6. NOMINATION DE PERSONNES RESPONSABLES
Pendant la durée de l’urgence, le Conseil peut nommer :
a) à titre de policiers auxiliaires les personnes qui lui sont recommandées par le chef de police;
b) à titre de pompier auxiliaires les personnes qui lui sont recommandées par le chef du service d’incendie;
c) toute personne jugée nécessaire par le directeur/coordonnateur de l’Organisation municipale des mesures d’urgence.
7. DISPOSITION GÉNÉRALES
7.1 Conformément à l’article 16(2) de la Loi sur les mesures d’urgence, la Municipalité peut mettre fin à l’état d’urgence local dans tout ou partit du territoire qu’elle a désigné dans sa proclamation si elle estime que la situation d’urgence n’existe plus.

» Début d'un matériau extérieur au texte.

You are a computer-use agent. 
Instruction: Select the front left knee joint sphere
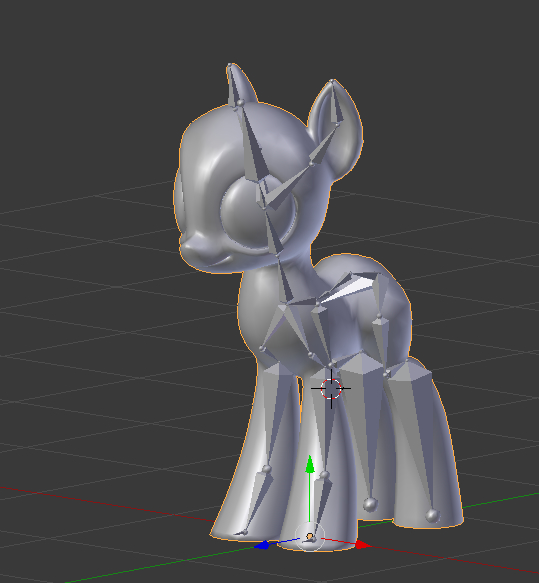coord(267,468)
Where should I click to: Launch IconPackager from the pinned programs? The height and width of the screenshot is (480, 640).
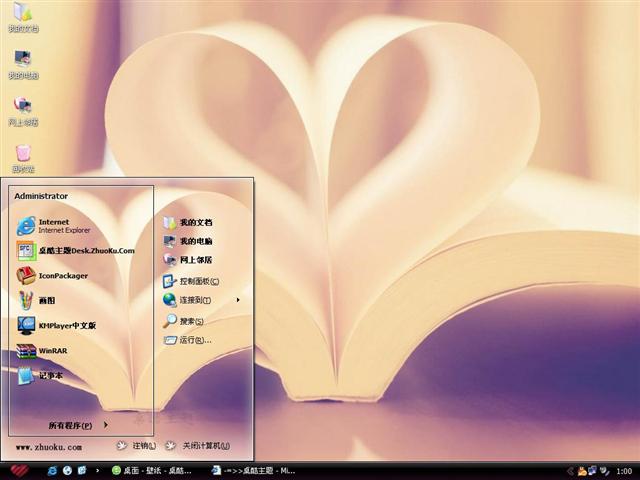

7.2 La municipalité ou les comités établis en vertu du présent arrêté, leurs membres ou toutes autres personnes ne peuvent être tenu responsable des dommages découlant des mesures prises en application du présent arrêté ou de la Loi sur les mesures d’urgence, et ni faire l’objet, à raison de telles mesures, de procédures par voie de recours en révision ou injonction.
8. EXÉCUTION DE L’ARRÊTÉ MUNICIPAL EN VERTU DE LA LOI SUR LES MESURES D’URGENCE
Quiconque gêne la Municipalité, le Comité ou toute autre personne nommée dans l’accomplissement de toute action ou chose autorisées par le présent arrêté et par la Loi sur les mesures d’urgence, contrevient ou ne se conforme pas à une directive, un ordre ou une prescription établis en vertu du présent arrêté, des directives découlant du plan municipal des mesures d’urgence et de ladite loi; commets une infraction punissable en vertu de la Partie II de la Loi sur la procédure applicable aux infractions provinciales à titre d’infraction de la classe F.
Le présent arrêté entre en vigueur le jour de son adoption définitive.